Being a big brother-turned-journalist means I do a little extra work to find out what actually happened beyond what Temple has communicated. I’ll contact crime reporters in the area to find out more, and I’ve been following the student-run Instagram page @keep_us_safe_tu, which tracks crime on or near the Temple campus. According to a recent Temple News poll of roughly 470 students, some 89 percent of them feel the university isn’t doing enough to protect students; approximately half said they’ve considered transferring from Temple due to safety concerns.

While my brother says he hasn’t considered transferring, he isn’t pleased with the way the university has articulated how it intends to keep him and his classmates safe. Neither am I. Following news of Temple students publicly calling out the university over its safety failings, an announcement by Temple’s president has raised eyebrows. Last week, Temple University president Jason Wingard announced that he, his wife and their teenage son are moving to a home in North Philly to live closer to campus.

“We need to be here, on campus,” Wingard told CBS Philadelphia. “This home and this move is going to give us the opportunity to really engage with our students, with our faculty and staff, and with the neighborhood residents and business owners here in North Philadelphia in a way the Temple University president should.”

This is a notable, if symbolic, gesture — a campus president putting his money where his mouth is. However, I predict that Wingard’s experience won’t quite compare to the average student’s. Amy Gutmann, who was Penn’s president when I attended, had more security personnel guarding her house than my dorm did. Regardless of the optics, Wingard shouldn’t have to live on campus as a reactive attempt to improve safety at Temple.

While I was attending Penn, it wasn’t then-president Amy Gutmann living in the “President’s Mansion” that made undergrads feel safe on campus; it was the fact that there was more engagement, communication and clarity regarding how my alma mater addressed crime in the area. Penn made it a point to give student government representatives like me access to routinely scheduled meetings with those involved in the university’s public safety. These types of semi-formal meetings made it easier for us to inform our peers about what Penn was doing (and what we could be better at doing) regarding safety. Maureen Rush, the longtime vice president for public safety, was a name and face many on Penn’s campus were familiar with. In comparison, my brother can’t name any leader on Temple’s campus involved in public safety and couldn’t tell me if his student government reps had met with them.

I began to realize the difference between Penn’s and Temple’s responses to public safety when @keep_us_safe_tu published an open letter to school leaders on Instagram last week, calling out Wingard for his alleged “inability to lead and stand by your students” and how he “would rather offload responsibility, run from the problem, and block Temple community members.” In response to the letter, Temple’s administration mentioned that “the significance of an open letter like this from the very students that the university serves is not lost on us'” and said that “to help address this, the Office of the President has met with Temple’s Student Government and will be scheduling meetings with both TSG members and other members of the student body in the near future.” The fact that consistent communication between Temple and student government representatives had to be publicly demanded helps explain why students feel neglected.

This isn’t to suggest that Penn was perfect when it came to public safety — racial profiling by university police was definitely egregious.

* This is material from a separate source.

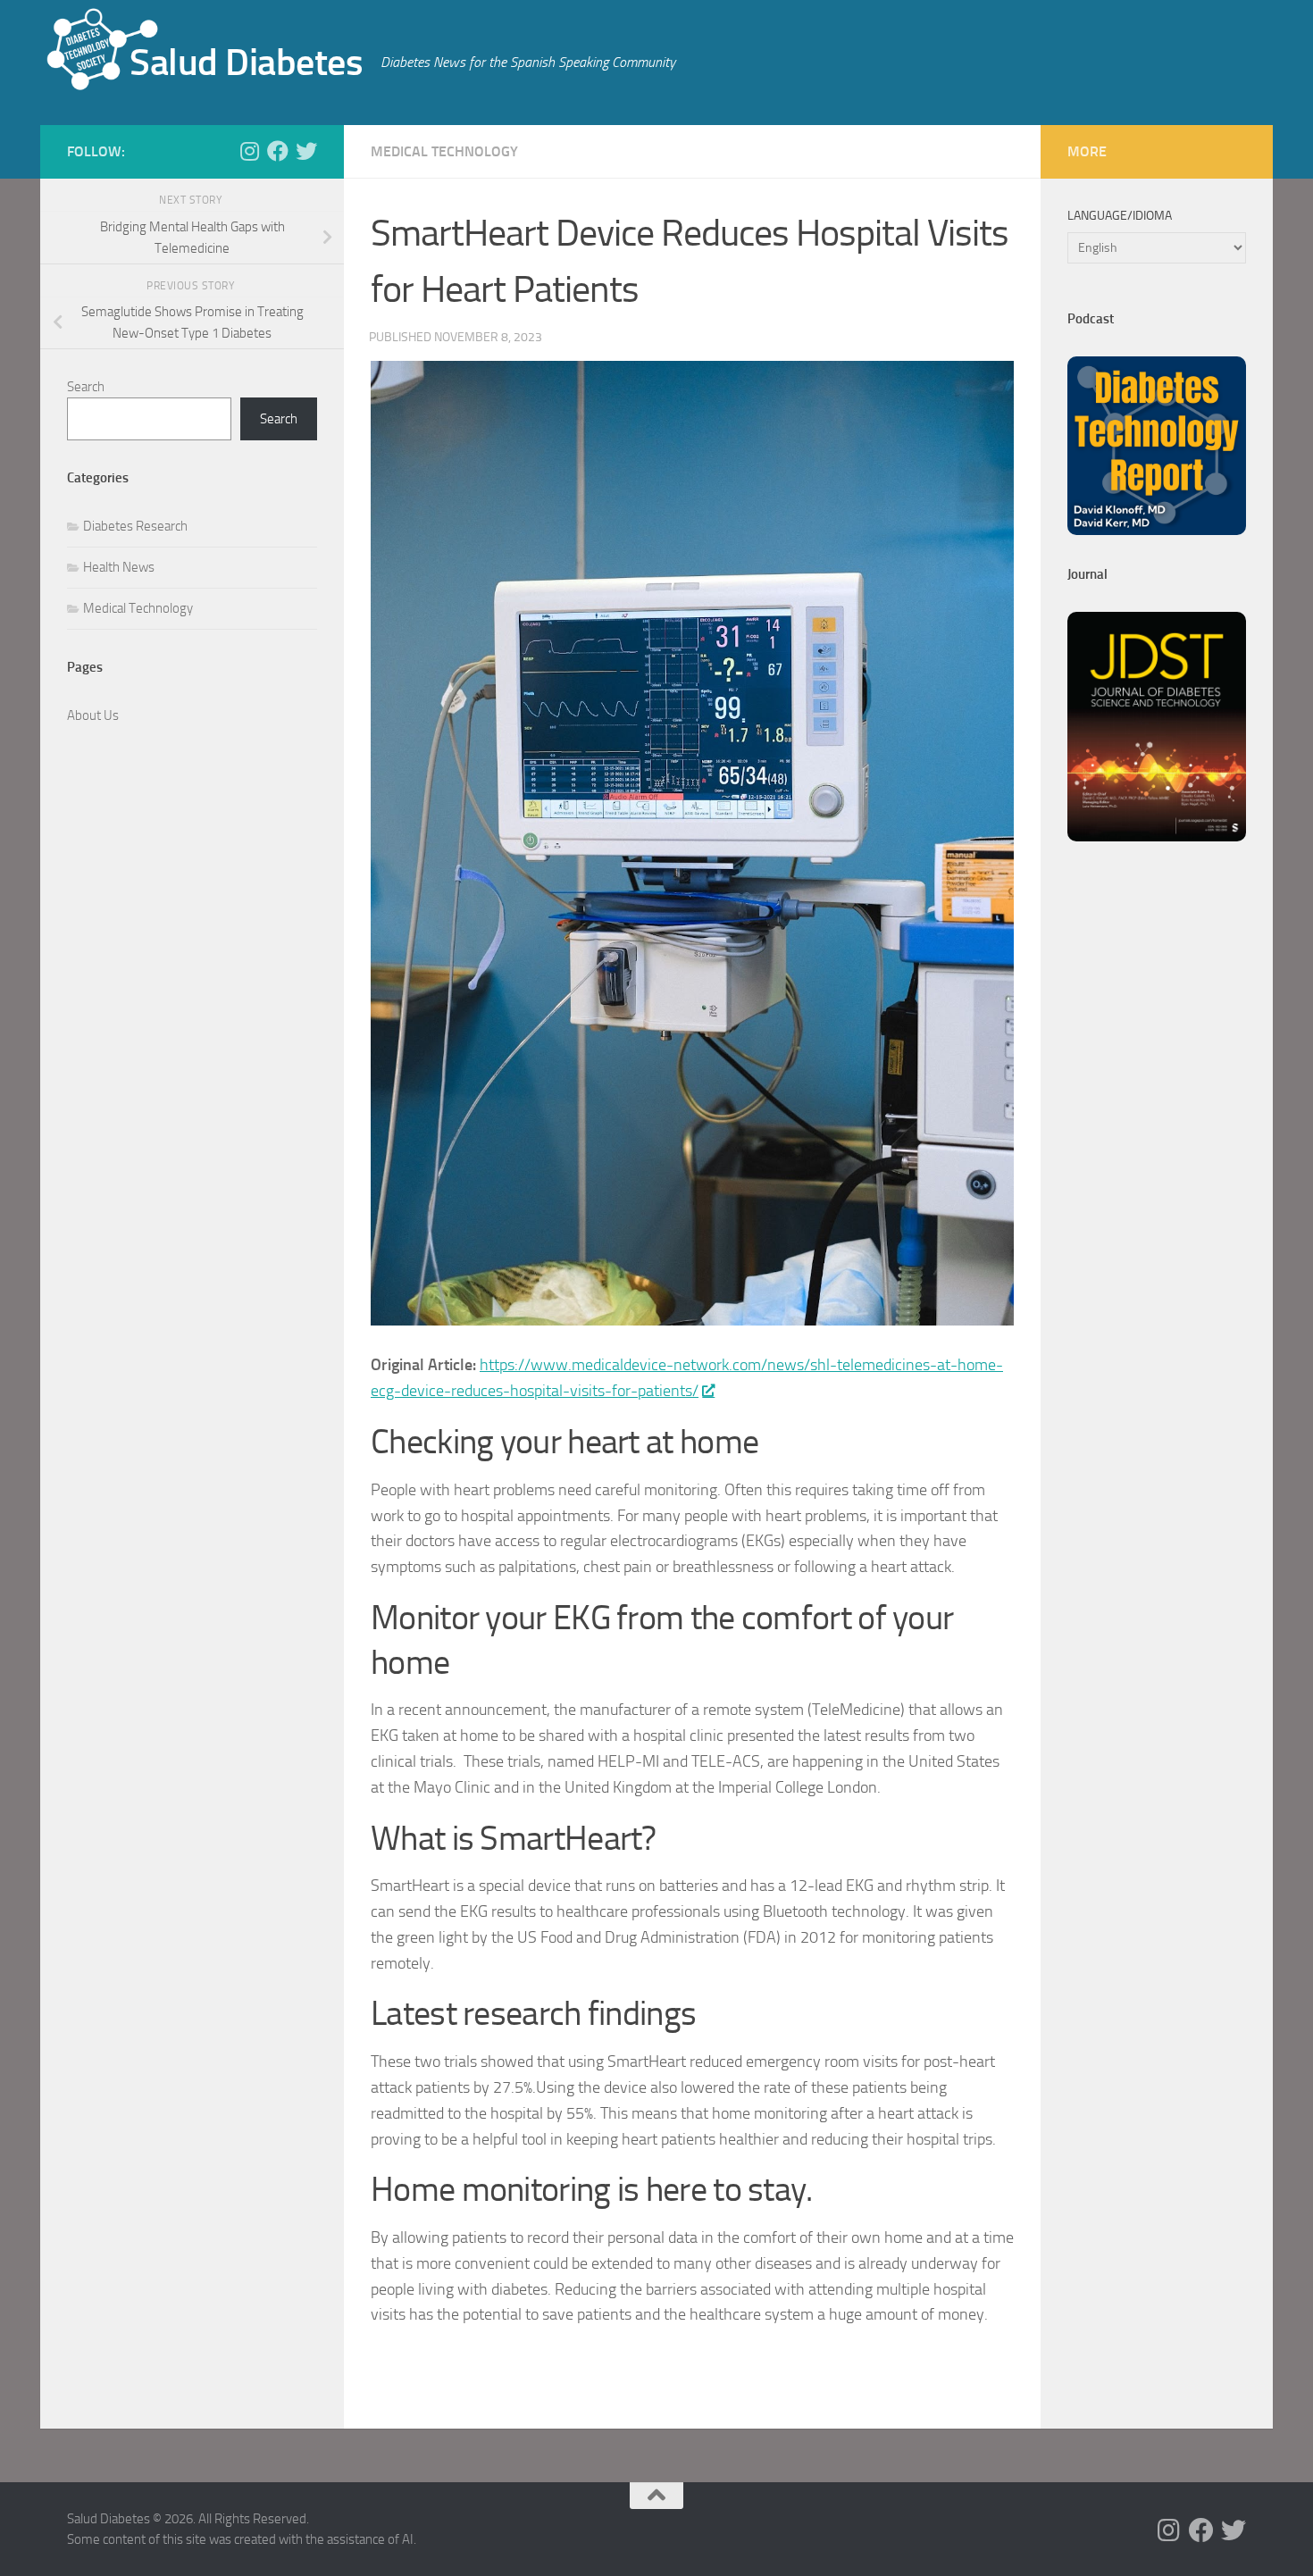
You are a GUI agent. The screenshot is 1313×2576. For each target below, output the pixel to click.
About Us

But I didn’t fear the West Philly neighborhood I was living in. When I was attending Penn, there weren’t prominent social media pages criticizing my alma mater’s ability to keep us safe. Because Temple isn’t actively reassuring students of its plan to address crime, students like my brother assume the university’s leaders aren’t doing enough and/or feel hopeless. As a result, outside media are shaping the narrative of the university’s safety in North Philly — a reality that Penn seems to grasp more than Temple does. If you don’t define the problem, someone else will.

Temple needs to step up by intentionally and visibly engaging all sectors of the community to alleviate students’ fear of North Philly and its surrounding neighborhoods. The family members who sent their loved ones to that campus should get more than alerts about crime; they should be getting reassurances about how Temple is actively addressing that crime. The administration needs to produce a forward-moving plan that better engages local communities, students and their families and holds accountable the law enforcement they fund on campus.

Symbolism can only go so far. It’s time for Temple to promote more tangible action — such as routine student dialogue, a more accessible/visible plan on addressing safety and crime, and a more comprehensive crime-alert system for community/family members — that concerned students like my brother, our family and I can believe in.